## WHAT THIS TASK INVOLVES
Which rows below contain the word "Where"? Pick out each one and copy it in full, matching case exactly.

━━━ THE DATA ━━━

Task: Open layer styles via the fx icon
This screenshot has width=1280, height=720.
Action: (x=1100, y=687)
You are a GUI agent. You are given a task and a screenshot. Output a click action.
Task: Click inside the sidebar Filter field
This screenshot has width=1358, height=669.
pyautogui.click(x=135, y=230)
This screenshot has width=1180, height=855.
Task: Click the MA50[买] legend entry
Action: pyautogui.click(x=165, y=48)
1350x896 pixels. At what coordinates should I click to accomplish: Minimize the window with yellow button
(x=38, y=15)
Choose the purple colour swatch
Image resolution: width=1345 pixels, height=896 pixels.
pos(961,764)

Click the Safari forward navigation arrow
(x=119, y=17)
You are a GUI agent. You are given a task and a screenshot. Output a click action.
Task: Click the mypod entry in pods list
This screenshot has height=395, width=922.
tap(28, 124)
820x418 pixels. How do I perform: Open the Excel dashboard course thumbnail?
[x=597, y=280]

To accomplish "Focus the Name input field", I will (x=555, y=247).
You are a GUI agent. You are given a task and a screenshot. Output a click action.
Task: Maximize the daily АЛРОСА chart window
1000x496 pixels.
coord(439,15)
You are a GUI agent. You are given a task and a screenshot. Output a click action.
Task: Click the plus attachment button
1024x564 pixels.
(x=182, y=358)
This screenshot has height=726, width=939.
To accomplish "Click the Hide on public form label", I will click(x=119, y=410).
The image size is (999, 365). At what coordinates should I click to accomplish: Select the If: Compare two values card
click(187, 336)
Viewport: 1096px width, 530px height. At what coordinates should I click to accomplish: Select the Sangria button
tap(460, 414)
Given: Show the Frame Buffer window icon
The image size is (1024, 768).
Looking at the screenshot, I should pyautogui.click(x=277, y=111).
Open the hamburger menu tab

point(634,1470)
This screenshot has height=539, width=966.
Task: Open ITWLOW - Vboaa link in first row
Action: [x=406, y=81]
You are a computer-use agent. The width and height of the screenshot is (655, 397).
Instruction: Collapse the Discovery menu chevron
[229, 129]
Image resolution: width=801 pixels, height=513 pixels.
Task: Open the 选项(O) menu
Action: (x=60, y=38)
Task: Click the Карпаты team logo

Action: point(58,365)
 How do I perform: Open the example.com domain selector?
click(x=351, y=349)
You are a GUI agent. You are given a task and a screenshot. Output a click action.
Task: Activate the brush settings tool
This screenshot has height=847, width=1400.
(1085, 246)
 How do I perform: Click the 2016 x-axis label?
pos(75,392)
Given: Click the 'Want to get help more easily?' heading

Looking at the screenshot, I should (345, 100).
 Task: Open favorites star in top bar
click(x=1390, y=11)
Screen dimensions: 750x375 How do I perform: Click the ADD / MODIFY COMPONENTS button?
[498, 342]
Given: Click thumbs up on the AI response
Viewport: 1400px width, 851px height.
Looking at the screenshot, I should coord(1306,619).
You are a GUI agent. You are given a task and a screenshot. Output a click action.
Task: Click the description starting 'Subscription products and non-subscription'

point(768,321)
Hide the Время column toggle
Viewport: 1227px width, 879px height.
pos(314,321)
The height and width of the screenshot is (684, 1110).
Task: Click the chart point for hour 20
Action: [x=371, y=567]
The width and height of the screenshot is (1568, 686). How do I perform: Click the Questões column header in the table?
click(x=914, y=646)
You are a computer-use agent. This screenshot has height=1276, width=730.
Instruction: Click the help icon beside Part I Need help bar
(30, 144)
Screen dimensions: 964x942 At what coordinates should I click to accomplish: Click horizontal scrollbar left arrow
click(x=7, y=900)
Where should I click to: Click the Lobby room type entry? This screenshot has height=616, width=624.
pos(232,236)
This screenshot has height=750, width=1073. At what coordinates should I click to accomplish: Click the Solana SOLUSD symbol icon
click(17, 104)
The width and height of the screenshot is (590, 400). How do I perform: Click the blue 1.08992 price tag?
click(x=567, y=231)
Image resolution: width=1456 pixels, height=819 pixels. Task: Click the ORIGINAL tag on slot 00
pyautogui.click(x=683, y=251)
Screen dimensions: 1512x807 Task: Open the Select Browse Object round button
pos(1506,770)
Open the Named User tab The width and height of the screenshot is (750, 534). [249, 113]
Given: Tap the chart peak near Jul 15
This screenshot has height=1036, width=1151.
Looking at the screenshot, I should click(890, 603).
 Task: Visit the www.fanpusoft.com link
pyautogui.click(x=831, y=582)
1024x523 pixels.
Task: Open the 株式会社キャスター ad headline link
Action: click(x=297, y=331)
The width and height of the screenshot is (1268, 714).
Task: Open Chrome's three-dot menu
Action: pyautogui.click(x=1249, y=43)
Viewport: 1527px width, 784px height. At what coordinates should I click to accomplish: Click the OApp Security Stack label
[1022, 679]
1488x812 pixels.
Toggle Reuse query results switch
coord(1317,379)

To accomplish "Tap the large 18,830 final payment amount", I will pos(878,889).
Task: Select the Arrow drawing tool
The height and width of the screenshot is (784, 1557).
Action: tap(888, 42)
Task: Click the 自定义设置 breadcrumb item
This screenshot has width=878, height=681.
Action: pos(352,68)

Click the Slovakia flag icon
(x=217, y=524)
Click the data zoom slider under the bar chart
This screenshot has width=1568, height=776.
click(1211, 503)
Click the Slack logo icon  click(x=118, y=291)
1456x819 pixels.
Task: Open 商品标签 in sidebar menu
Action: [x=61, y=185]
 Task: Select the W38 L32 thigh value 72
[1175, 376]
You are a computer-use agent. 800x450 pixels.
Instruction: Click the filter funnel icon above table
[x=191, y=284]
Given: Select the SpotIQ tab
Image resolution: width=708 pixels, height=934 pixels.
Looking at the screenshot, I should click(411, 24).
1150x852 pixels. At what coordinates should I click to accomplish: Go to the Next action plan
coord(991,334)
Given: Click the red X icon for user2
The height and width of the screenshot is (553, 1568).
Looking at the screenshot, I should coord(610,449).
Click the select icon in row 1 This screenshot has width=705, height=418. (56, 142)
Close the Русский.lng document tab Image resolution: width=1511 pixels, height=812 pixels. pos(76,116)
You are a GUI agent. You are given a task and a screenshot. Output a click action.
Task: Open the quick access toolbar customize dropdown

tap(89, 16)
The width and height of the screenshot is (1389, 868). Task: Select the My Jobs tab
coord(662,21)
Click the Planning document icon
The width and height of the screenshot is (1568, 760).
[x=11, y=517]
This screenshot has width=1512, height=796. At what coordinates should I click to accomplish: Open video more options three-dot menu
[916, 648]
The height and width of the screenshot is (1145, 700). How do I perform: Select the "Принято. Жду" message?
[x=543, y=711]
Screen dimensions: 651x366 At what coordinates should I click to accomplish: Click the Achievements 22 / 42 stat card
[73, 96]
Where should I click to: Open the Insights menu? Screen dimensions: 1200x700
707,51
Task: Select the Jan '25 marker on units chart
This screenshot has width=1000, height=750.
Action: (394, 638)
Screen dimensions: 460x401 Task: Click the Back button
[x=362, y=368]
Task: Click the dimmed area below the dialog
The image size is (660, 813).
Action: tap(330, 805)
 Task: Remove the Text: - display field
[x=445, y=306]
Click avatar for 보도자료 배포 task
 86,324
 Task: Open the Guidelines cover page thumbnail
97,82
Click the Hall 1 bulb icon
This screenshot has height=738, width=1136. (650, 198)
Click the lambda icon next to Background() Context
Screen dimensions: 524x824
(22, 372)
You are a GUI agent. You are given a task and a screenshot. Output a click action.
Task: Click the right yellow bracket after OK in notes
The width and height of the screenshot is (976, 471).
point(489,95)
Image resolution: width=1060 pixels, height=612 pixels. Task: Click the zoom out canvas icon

━━━

## THE RESPONSE
Where should I click to: Click the Lobby room type entry? This screenshot has height=616, width=624.
Where should I click to: Open the Insights menu? Screen dimensions: 1200x700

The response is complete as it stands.